Expert guidance and review requires (a) an actual expert and hence is expensive and (b) requires that expert to invest significant time and hence is expensive.

If you do this right, your process will be significantly more expensive than just having that expert write the code directly, above a very low complexity threshold. Code review is hard and slow, and gets even harder when the review object is LLM code that looks good but is insightless crap.

Comment Re:Maybe programmers aren't quite obsolete (Score 0) 42

That said..I envision a day in the near future where the vast majority of code is cattle, not pets, easily regenerated or recreated, requiring some herders to ensure Q/A and deployments and objectives work as expected, tuning a bit as needed.

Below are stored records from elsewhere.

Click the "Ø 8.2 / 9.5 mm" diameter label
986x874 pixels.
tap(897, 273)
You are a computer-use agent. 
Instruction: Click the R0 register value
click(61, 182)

Its a rare day to see cowboys sleeping on the range, eating beans, and it will be a rare day to see a human writing sorting algorithms in python.

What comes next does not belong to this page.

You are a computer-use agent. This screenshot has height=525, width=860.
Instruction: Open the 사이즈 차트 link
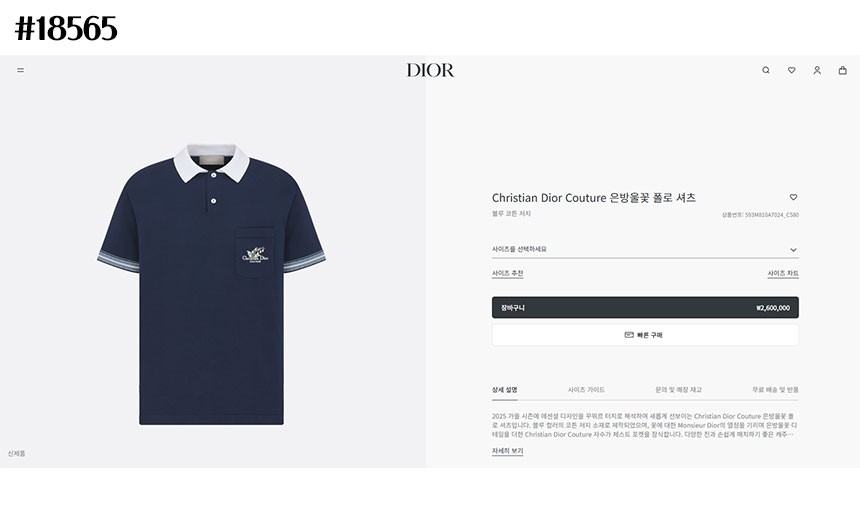pyautogui.click(x=783, y=273)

If you have visions, you should get your head examined.

Incidentally, humans write sorting algorithms in Python when the ones available (!) in the library (!) do not cut it. Hence it always was a rare thing to do, no connection to AI. I have done it, because a 2-dimensional sort with intricate border conditions and heuristic elements is not available in the library (also far outside of what an LLM could deliver). But that is it. Incidentally, I have designed and implemented special-purpose hash tables several times as well, for similar reasons.

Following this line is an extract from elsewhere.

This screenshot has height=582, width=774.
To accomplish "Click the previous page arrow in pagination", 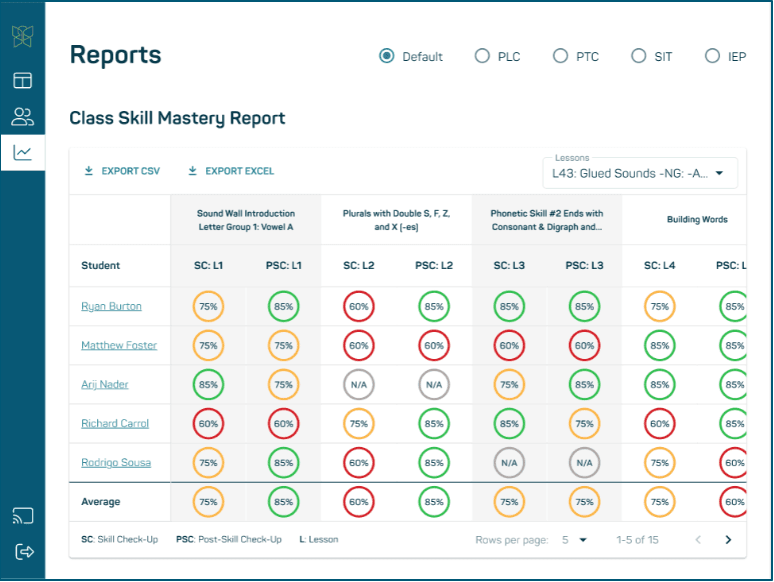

Comment Re:Maybe programmers aren't quite obsolete (Score 1) 42

Depends. Bad programmers have become obsolete with the Internet age where almost every computer system is reachable and attackable via the Internet. Bad, insecure and hard to maintain code does not cut it. The MBA-morons still usually do not get that, but the pressure is raising and pretty high by now. For example, in Germany 2023, the damage from IT attacks was one average salary per person per year. That is not a minor thing anymore, but a massive negative economic factor. And that number is likely too low as it is self-reported. Hence NIS2, KRITIS, regulation and liability will soon become a reality, because they are needed for economic survival and to reduce all the damage that incompetent management is doing by having incompetent people write code.

Now good programmers, ones that at least border on being justifiably called engineers are in no no way at risk of being replaced. LLMs can, at best, augment a bad programmer, for a good one it is somewhere between a minor convenience and a waste of time. And there really is not reason to think this will change anytime soon.

Incidentally, LLMs will make the gap between bad and good programmers larger. Bad programmers will find it much harder to learn anything because of the (currently) ready availability of the crutch. But just as using a crutch does not teach you how to walk, using an LLM to do coding for you does not teach you how to be a better coder.

Comment Let me be the first to say: Ahahahahahaah! (Score 1) 42

Obviously, the usual "believers" will find numerous reasons why this is not a failure of the AI tools. You know what? I agree. This is humans being stupid and seeing things that are not there. Just as these "believers" do. In actual reality, LLMs have some limited use and they are a small step in the direction of capable AI, but they are nowhere near as good or revolutionary or a breakthrough as claimed.